▶ THE EXERCISE:
Render the lines starting at the beginning of the records and ending at the line containing "pyautogui.click(x=1420, y=91)" as a Markdown table with the columns Row and Line. Number each line in order and omit blank lines.

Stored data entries
═══
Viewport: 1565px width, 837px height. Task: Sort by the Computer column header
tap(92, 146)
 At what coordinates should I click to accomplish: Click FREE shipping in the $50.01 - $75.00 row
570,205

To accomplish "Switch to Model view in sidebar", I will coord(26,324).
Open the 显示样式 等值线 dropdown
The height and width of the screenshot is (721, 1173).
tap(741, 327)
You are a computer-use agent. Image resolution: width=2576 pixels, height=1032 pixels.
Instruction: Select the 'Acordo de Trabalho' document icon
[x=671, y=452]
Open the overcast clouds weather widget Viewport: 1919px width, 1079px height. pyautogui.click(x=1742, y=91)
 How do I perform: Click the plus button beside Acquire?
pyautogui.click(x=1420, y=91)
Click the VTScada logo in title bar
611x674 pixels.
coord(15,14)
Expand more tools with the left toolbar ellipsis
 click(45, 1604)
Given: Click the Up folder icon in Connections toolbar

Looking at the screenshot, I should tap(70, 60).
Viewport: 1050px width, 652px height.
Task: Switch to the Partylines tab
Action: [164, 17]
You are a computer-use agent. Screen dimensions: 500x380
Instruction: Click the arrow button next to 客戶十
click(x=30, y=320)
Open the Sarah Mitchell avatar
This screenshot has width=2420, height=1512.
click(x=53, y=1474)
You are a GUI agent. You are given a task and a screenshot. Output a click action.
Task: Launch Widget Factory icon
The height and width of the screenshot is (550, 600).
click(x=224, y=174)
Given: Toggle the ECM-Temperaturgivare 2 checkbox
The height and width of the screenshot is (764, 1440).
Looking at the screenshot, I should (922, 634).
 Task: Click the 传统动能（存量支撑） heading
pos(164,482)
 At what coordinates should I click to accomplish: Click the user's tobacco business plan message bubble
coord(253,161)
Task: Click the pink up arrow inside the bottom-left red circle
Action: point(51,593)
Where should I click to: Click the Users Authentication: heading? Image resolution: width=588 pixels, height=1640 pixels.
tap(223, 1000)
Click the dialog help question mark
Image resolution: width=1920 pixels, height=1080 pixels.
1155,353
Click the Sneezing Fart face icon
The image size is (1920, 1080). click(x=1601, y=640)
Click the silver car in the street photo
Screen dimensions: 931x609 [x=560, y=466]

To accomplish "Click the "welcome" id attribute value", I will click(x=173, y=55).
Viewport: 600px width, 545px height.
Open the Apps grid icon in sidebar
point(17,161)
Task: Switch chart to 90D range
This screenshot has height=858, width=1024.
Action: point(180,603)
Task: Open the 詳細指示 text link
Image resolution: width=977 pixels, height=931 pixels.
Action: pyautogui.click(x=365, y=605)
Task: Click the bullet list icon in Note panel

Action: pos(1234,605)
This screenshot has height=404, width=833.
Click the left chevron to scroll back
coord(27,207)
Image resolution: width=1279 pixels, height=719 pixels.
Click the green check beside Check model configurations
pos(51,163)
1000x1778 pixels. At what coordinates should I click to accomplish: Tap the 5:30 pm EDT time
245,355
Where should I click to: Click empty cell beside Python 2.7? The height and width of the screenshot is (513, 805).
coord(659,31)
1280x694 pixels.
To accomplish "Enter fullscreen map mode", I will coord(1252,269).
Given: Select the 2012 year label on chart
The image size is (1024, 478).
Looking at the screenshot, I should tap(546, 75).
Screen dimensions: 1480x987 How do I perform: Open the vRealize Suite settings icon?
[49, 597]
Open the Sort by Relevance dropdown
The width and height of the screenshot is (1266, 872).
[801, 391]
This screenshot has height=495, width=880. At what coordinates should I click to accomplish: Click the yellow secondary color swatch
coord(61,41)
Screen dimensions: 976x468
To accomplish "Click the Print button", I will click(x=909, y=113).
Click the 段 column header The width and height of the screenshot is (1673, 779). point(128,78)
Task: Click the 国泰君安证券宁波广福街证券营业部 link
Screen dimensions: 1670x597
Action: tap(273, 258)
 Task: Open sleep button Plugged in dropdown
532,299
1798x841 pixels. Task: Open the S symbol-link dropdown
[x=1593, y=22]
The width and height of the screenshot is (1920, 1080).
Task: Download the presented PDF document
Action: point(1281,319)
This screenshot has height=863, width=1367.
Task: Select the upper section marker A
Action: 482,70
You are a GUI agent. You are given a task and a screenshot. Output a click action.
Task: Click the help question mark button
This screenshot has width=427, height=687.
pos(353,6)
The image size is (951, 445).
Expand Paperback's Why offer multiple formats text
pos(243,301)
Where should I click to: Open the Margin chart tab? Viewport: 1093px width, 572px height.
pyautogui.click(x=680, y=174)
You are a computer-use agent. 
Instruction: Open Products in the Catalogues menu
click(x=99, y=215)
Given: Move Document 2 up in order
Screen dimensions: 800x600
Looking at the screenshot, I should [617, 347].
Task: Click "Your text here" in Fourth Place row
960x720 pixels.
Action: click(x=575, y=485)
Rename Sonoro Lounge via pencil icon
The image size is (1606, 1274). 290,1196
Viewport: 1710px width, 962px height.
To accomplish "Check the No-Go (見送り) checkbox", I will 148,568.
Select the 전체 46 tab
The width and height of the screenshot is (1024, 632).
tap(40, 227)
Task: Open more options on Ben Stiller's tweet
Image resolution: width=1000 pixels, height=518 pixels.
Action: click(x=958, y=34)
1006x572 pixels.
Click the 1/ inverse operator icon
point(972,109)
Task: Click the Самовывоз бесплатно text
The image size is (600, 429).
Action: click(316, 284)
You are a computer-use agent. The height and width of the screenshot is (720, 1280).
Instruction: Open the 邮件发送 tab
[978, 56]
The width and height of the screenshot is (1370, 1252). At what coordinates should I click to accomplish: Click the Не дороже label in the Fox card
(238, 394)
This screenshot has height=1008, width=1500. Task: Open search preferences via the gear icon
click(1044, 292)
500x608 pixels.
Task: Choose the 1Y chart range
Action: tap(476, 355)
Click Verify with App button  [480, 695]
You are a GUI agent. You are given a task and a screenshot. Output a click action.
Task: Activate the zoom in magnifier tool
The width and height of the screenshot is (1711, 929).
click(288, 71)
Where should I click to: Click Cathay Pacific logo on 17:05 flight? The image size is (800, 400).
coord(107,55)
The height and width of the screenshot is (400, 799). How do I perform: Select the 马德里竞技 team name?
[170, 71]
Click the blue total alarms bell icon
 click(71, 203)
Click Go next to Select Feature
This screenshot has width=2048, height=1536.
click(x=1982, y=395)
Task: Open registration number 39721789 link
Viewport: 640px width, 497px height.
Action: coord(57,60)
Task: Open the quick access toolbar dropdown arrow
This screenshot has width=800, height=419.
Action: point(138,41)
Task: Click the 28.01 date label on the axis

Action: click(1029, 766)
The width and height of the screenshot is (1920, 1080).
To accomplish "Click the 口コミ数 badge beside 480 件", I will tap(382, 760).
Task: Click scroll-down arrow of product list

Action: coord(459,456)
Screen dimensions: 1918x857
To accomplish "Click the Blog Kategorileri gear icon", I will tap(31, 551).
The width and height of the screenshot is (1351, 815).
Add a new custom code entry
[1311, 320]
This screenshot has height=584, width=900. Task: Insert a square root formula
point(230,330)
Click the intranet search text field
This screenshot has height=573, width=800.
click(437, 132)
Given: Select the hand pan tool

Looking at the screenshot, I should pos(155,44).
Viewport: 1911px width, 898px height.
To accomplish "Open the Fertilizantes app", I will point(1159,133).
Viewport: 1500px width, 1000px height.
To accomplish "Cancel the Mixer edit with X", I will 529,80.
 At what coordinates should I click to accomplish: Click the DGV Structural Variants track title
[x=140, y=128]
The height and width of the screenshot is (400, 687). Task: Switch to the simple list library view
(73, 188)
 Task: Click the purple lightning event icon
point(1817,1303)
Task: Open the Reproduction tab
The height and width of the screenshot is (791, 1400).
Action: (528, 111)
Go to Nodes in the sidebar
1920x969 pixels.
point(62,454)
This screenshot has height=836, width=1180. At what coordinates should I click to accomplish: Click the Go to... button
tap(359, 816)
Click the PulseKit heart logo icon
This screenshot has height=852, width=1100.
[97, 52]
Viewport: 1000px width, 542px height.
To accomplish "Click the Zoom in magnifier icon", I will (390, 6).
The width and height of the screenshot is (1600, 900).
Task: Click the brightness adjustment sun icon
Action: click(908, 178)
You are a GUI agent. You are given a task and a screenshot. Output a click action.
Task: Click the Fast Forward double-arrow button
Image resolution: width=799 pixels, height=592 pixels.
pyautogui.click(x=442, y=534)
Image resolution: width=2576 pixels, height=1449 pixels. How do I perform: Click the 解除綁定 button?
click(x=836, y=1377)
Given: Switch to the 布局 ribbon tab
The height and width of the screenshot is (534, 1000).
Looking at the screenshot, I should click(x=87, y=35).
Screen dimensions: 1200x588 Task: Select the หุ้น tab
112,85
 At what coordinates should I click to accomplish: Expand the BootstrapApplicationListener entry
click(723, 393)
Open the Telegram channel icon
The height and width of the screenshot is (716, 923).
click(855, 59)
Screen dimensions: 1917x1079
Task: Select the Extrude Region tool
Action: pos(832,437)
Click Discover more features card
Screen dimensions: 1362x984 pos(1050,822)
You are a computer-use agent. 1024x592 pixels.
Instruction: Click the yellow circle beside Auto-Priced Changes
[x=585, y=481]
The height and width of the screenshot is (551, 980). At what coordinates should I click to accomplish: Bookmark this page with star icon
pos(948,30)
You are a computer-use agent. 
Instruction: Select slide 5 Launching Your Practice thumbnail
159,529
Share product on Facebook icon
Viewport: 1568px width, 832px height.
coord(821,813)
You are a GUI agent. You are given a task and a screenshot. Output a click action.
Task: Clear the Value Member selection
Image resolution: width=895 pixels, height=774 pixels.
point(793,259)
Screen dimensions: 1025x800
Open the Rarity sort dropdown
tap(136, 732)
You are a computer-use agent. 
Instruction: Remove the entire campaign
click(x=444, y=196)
═══
▶ SOLUTION TO THIS EXERCISE:
| Row | Line |
|---|---|
| 1 | Viewport: 1565px width, 837px height. Task: Sort by the Computer column header |
| 2 | tap(92, 146) |
| 3 |  At what coordinates should I click to accomplish: Click FREE shipping in the $50.01 - $75.00 row |
| 4 | 570,205 |
| 5 | To accomplish "Switch to Model view in sidebar", I will coord(26,324). |
| 6 | Open the 显示样式 等值线 dropdown |
| 7 | The height and width of the screenshot is (721, 1173). |
| 8 | tap(741, 327) |
| 9 | You are a computer-use agent. Image resolution: width=2576 pixels, height=1032 pixels. |
| 10 | Instruction: Select the 'Acordo de Trabalho' document icon |
| 11 | [x=671, y=452] |
| 12 | Open the overcast clouds weather widget Viewport: 1919px width, 1079px height. pyautogui.click(x=1742, y=91) |
| 13 |  How do I perform: Click the plus button beside Acquire? |
| 14 | pyautogui.click(x=1420, y=91) |